**Task brief**
Reproduce the items from the line with "You are a computer-use agent. Screen" to the line with "tap(1268, 277)", including both of those lines.

[Information provided start]

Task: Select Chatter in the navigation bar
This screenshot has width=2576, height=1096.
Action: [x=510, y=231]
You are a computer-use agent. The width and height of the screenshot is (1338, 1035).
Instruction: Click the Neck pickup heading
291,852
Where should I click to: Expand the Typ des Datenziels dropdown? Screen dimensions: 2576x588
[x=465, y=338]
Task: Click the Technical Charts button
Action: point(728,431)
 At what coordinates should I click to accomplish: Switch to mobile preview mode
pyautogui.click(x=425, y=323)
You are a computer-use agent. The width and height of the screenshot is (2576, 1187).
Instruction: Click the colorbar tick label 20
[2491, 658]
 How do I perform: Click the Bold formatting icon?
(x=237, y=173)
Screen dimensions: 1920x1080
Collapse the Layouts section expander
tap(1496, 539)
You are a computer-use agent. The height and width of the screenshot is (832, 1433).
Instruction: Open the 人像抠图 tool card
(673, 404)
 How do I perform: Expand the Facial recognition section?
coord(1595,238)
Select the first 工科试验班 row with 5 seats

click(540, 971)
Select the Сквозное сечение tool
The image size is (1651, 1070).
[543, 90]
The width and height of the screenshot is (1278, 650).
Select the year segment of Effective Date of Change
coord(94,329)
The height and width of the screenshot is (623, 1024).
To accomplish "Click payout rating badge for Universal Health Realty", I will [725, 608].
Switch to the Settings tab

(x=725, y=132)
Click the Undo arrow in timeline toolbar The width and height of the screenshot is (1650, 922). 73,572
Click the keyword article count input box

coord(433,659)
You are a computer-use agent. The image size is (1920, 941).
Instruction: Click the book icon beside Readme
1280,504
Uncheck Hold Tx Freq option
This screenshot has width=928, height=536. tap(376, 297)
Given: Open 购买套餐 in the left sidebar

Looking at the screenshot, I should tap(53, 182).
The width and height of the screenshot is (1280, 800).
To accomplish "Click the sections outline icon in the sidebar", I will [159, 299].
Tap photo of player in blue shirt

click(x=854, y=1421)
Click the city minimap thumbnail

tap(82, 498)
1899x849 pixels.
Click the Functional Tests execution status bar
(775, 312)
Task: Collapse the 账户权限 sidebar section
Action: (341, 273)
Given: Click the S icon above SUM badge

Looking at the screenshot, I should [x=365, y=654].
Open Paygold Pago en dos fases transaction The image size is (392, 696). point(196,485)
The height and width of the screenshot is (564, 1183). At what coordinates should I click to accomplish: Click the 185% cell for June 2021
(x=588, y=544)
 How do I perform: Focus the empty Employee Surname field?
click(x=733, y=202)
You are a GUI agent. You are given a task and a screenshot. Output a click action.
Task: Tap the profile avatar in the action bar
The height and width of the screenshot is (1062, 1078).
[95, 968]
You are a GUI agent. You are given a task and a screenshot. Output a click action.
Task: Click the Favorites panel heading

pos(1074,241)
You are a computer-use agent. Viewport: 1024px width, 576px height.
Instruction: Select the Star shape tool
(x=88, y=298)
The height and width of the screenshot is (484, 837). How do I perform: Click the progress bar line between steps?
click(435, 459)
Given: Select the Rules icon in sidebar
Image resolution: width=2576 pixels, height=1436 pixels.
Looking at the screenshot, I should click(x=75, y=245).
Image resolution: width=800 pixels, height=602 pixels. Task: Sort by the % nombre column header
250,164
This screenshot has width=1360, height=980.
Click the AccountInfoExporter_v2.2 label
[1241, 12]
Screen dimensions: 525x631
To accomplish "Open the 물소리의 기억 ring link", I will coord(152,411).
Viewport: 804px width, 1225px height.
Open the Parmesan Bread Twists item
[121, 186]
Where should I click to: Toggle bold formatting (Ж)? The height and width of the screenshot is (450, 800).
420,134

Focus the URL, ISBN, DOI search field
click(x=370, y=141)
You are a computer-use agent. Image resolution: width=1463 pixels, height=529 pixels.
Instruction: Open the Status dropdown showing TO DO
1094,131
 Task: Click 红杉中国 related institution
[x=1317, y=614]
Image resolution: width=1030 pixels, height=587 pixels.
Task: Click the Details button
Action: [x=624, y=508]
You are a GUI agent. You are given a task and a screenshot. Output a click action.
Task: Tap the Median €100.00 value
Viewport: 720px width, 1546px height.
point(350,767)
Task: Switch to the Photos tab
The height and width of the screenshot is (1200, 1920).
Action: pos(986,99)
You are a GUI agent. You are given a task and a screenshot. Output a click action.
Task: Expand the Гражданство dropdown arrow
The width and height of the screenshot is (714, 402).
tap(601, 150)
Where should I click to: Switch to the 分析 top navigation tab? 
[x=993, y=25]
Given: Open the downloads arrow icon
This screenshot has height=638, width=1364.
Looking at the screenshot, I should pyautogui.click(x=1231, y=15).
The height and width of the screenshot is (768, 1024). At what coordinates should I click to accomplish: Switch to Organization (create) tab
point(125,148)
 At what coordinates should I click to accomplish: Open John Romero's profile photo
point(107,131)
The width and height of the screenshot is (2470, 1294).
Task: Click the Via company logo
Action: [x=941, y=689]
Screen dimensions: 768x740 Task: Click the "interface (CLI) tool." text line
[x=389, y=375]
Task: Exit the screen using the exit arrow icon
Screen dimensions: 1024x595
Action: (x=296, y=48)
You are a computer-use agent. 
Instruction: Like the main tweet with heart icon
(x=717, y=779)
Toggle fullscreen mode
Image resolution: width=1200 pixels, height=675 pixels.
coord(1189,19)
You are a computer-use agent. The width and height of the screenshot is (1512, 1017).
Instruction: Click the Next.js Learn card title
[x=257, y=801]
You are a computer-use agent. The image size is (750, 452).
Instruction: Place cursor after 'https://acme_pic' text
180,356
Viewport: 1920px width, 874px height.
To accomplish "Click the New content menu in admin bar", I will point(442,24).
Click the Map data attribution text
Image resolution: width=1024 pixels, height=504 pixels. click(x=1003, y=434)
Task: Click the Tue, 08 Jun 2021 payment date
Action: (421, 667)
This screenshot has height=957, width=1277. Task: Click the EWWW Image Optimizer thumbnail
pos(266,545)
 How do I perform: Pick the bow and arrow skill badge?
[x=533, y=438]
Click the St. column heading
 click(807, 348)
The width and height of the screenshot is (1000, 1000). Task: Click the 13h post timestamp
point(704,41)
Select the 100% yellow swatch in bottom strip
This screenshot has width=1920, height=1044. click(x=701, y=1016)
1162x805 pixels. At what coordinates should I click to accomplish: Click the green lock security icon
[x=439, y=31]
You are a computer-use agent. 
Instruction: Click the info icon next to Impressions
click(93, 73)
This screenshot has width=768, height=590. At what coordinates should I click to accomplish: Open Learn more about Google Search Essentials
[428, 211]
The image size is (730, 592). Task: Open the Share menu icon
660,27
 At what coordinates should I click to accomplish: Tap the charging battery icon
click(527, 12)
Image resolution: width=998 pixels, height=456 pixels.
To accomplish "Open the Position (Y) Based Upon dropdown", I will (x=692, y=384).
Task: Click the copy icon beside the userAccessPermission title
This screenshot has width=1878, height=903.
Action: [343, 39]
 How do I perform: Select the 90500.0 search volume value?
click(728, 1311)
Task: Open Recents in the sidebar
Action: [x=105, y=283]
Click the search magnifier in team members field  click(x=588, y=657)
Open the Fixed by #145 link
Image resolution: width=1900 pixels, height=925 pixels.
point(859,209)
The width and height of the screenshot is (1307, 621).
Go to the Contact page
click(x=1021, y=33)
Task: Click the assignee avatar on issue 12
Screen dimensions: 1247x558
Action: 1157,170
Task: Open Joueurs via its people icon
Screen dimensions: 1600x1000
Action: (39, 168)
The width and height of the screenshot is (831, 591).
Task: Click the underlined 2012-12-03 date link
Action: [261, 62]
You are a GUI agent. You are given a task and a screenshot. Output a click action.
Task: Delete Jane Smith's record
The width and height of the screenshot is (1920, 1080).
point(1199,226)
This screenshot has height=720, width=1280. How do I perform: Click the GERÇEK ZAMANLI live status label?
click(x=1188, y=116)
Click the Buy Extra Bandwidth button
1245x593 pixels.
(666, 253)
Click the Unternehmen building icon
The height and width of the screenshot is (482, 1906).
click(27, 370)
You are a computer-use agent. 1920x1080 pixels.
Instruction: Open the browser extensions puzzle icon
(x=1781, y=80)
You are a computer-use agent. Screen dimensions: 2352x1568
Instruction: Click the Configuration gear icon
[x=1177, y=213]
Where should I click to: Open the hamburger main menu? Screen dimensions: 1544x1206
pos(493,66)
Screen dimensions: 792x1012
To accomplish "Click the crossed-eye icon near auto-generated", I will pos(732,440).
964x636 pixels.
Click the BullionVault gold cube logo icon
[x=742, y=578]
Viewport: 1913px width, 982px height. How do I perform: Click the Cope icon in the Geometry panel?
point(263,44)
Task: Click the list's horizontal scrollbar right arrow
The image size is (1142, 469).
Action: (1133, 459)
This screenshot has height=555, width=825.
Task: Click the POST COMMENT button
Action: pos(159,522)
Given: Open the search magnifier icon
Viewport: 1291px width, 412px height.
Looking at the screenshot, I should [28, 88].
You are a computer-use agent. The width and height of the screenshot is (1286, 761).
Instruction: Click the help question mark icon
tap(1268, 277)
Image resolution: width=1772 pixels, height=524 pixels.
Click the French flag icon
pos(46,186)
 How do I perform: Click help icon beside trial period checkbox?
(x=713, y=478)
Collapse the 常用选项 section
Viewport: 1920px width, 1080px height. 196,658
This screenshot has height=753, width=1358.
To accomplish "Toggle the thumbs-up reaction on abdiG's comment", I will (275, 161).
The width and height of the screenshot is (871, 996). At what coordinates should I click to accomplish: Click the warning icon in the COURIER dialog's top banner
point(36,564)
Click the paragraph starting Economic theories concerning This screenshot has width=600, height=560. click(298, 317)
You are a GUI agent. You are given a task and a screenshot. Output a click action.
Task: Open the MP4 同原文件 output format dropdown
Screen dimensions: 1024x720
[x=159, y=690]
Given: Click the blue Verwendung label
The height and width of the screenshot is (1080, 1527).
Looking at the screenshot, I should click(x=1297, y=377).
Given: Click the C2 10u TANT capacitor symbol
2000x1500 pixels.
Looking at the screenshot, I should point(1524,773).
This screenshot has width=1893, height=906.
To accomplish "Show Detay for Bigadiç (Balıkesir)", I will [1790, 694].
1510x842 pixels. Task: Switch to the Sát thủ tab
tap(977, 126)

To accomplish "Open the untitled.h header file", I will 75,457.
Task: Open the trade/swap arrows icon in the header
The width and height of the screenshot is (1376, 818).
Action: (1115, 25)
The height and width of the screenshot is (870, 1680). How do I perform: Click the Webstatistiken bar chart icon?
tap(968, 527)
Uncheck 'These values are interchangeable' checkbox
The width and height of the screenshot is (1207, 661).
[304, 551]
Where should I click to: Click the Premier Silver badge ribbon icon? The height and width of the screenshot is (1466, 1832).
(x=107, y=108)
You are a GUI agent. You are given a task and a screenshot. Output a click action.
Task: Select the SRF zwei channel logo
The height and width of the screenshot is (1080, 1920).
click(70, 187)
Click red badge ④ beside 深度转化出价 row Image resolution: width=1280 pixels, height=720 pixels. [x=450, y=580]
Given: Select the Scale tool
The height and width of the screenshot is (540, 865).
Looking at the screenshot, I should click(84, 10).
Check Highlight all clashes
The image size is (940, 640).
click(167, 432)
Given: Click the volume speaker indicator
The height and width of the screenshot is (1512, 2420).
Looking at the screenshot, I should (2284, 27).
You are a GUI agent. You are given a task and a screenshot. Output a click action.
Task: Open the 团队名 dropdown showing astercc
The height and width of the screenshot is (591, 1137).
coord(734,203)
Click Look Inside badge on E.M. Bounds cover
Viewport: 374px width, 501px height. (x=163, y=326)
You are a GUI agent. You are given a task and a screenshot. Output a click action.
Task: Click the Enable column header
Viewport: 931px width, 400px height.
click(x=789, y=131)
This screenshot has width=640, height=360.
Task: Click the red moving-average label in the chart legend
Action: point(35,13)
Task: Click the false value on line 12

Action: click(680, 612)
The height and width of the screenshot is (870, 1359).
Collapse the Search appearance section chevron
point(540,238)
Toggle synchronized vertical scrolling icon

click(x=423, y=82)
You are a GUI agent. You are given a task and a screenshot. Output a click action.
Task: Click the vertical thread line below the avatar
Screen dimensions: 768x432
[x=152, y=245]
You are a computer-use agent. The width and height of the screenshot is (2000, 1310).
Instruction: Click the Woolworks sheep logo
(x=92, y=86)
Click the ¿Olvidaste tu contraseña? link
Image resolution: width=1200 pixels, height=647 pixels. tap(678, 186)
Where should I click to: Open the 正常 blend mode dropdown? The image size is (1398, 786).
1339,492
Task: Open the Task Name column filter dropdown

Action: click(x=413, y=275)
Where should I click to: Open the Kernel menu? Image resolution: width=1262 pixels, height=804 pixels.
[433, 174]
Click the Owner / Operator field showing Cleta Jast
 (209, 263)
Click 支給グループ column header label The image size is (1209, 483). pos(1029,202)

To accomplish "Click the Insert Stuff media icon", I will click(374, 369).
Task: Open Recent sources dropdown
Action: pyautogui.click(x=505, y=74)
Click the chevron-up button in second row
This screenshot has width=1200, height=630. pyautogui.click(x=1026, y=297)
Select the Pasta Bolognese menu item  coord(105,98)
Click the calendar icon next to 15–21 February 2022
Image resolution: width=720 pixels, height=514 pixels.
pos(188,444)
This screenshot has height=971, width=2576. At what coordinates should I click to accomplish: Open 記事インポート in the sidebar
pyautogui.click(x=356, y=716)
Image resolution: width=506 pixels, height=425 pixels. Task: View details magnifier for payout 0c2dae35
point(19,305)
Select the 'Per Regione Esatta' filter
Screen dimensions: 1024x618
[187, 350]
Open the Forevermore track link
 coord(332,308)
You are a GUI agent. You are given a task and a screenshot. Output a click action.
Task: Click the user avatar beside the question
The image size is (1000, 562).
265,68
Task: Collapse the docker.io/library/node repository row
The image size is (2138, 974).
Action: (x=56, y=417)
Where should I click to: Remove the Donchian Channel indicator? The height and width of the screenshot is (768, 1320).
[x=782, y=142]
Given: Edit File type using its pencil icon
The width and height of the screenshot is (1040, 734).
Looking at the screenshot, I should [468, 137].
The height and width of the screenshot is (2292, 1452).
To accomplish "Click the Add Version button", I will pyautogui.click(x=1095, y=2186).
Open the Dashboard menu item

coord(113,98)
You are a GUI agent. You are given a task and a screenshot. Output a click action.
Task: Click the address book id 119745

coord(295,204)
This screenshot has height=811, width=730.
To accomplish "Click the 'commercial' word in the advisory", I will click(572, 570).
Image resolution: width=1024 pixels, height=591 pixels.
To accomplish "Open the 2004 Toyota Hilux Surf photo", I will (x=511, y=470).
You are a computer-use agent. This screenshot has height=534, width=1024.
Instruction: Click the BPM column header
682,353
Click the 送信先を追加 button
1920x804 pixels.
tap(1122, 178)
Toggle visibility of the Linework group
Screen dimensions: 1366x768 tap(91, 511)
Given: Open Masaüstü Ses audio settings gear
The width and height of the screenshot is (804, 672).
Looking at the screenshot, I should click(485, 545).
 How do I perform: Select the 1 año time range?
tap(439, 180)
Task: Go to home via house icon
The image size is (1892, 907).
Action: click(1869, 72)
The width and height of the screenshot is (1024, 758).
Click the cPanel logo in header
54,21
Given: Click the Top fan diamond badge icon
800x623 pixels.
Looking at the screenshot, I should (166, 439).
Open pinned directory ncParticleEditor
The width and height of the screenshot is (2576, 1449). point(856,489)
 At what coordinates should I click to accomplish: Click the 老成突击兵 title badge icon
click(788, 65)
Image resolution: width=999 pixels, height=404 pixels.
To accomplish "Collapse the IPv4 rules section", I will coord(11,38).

[Information provided end]

**Worked answer**
You are a computer-use agent. Screen dimensions: 2352x1568
Instruction: Click the Configuration gear icon
[x=1177, y=213]
Where should I click to: Open the hamburger main menu? Screen dimensions: 1544x1206
pos(493,66)
Screen dimensions: 792x1012
To accomplish "Click the crossed-eye icon near auto-generated", I will pos(732,440).
964x636 pixels.
Click the BullionVault gold cube logo icon
[x=742, y=578]
Viewport: 1913px width, 982px height. How do I perform: Click the Cope icon in the Geometry panel?
point(263,44)
Task: Click the list's horizontal scrollbar right arrow
The image size is (1142, 469).
Action: (1133, 459)
This screenshot has height=555, width=825.
Task: Click the POST COMMENT button
Action: pos(159,522)
Given: Open the search magnifier icon
Viewport: 1291px width, 412px height.
Looking at the screenshot, I should [28, 88].
You are a computer-use agent. The width and height of the screenshot is (1286, 761).
Instruction: Click the help question mark icon
tap(1268, 277)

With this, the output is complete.